TASK TO COMPLETE:
Please continue the forum thread about Lemmy below from the point where it stops.

** START EXCERPT PROVIDED **

I think you have to factor in the ideological motivation here. Many have tried to criticise the team for being socialists or weaponise it as a means of trying to get Lemmy not to take off, but I argue that it is because Lemmy is run by ideologically committed people that it exceeded your expectations.

Lemmy's goal is disrupting corporate control of what used to be communal spaces online. This is ideologically motivated by the socialist beliefs held by its development team.

Whether you agree with socialists or not politically, for a platform like Lemmy this motivation is very very powerful and plays a significant part.

The other side of this is that having known and occupied socialist spaces with Dessalines for close to a decade now he is one of the hardest working socialists online.

[-] sure@lemmy.ml 30 points 1 year ago

Oh, so that explains why the ratio of favorites/boosts is so low on mastodon. I thought it was just a culture thing, where people rarely left likes on posts.

** END EXCERPT PROVIDED **
** START DATA EXCERPTS **

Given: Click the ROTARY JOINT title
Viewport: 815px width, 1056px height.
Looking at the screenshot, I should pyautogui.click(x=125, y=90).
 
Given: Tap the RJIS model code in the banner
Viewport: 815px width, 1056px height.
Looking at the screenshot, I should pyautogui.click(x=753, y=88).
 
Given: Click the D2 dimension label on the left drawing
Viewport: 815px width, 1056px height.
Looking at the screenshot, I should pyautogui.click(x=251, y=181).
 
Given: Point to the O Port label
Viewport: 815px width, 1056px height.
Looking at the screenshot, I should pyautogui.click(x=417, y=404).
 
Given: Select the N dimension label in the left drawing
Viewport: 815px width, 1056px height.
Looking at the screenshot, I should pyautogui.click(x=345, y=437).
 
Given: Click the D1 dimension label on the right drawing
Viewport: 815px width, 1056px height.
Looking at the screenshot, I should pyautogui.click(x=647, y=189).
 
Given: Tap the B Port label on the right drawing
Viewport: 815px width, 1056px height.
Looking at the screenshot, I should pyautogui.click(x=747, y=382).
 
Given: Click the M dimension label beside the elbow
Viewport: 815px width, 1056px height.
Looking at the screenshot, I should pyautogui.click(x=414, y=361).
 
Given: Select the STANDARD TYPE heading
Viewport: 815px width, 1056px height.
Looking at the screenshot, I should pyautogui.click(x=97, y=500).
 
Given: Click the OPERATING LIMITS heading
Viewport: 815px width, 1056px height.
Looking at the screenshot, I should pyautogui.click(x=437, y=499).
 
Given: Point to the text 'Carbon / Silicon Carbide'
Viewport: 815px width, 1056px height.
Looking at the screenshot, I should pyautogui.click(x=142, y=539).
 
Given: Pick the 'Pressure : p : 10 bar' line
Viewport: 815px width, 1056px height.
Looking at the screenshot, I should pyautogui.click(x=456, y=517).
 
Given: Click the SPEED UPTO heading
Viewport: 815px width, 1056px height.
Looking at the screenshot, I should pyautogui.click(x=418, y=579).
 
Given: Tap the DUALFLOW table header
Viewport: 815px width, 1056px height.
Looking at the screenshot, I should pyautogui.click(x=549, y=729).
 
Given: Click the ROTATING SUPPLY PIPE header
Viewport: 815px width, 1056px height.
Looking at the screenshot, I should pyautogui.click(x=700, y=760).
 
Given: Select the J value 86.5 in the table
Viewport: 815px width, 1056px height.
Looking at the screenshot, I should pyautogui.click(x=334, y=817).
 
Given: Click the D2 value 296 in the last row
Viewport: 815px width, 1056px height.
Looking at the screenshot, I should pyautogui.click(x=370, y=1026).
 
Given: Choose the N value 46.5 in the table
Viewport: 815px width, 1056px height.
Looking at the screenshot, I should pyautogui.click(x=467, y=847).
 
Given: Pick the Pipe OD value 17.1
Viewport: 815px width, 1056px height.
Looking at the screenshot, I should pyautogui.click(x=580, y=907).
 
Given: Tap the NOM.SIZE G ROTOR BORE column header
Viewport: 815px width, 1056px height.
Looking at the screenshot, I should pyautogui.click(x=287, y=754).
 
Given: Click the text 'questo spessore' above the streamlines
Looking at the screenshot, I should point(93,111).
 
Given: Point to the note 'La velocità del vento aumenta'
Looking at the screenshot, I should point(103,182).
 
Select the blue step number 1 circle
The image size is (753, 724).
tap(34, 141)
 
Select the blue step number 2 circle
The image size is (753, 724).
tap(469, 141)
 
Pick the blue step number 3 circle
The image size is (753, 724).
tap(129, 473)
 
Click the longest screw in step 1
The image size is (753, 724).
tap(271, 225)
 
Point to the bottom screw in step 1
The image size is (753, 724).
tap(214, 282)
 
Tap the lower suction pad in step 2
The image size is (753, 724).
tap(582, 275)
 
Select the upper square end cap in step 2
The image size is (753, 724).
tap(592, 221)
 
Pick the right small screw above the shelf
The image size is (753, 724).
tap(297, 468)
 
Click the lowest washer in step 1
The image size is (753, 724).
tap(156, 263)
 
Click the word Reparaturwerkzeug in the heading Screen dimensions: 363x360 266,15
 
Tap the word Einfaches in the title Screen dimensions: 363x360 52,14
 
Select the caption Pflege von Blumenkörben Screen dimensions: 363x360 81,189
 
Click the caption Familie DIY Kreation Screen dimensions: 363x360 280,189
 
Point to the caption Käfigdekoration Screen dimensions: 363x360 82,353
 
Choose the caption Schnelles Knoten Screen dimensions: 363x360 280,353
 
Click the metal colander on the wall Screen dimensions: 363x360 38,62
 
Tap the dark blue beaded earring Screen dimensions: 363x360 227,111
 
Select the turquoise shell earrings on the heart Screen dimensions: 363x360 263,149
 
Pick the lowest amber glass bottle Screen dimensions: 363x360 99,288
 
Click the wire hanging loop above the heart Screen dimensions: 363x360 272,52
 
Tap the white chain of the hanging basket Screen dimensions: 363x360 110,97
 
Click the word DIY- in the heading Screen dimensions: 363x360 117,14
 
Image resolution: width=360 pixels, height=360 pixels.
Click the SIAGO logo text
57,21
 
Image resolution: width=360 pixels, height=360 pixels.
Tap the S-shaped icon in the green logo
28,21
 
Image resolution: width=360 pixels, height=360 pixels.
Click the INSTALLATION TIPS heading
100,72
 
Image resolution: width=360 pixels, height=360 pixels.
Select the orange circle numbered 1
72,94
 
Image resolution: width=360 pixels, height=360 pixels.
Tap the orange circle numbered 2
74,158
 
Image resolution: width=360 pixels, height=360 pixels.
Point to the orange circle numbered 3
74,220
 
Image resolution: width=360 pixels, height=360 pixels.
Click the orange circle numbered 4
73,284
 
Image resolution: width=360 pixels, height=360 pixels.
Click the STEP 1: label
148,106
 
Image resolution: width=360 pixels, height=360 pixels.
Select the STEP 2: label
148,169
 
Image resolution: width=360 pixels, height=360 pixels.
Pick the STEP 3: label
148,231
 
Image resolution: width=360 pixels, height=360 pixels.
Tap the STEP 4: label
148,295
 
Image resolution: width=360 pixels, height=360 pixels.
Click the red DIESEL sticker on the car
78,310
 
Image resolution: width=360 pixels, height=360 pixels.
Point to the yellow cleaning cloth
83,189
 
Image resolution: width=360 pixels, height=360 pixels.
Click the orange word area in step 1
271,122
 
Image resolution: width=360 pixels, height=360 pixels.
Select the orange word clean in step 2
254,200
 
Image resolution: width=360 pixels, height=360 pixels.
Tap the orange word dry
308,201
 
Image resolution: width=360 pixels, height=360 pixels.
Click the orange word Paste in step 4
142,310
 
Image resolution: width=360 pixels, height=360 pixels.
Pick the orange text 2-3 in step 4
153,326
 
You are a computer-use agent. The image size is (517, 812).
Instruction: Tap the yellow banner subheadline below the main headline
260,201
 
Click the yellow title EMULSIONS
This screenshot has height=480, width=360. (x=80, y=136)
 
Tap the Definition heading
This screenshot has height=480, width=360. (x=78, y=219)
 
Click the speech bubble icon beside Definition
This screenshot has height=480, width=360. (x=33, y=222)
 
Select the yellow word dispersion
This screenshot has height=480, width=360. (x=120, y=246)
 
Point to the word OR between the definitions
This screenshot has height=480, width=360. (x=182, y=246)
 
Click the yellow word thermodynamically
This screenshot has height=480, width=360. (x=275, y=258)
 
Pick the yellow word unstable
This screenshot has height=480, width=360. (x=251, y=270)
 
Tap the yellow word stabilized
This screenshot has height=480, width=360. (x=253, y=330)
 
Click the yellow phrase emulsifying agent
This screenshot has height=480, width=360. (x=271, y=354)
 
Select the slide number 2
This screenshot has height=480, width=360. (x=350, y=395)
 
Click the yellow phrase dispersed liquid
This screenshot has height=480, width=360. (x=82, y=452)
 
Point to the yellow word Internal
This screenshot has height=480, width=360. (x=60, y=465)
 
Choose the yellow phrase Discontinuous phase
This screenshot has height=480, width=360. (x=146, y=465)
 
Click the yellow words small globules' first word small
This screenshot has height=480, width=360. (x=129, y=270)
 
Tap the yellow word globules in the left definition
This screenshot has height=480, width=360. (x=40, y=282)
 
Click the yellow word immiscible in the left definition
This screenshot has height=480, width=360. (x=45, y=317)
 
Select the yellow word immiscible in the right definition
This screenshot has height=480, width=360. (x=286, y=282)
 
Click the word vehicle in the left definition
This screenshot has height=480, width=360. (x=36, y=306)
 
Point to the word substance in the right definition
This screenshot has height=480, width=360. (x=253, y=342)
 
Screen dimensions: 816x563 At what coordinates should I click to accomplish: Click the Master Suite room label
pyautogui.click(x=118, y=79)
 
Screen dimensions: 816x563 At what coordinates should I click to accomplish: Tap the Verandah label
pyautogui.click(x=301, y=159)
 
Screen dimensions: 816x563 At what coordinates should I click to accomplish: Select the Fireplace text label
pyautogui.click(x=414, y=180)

** END DATA EXCERPTS **

RESPONSE TO THE EXERCISE:
Turns out it was just a software quirk.

[-] petunia@lemmy.world 28 points 1 year ago
  1. This isn't just a Mastodon problem, all fediverse softwares struggle to keep an accurate tally of faves/likes/whatevers on posts from remote instances

  2. It doesn't look like this anymore on mastodon.social

  3. Search isn't free so it's up to the admins to decide how good/powerful they want their search bar to be.

  4. It shows all followees/followers of a user if said user is local, but if the user is remote, it will only show local followees/followers of that user because knowing what remote accounts follow what remote users also isn't free.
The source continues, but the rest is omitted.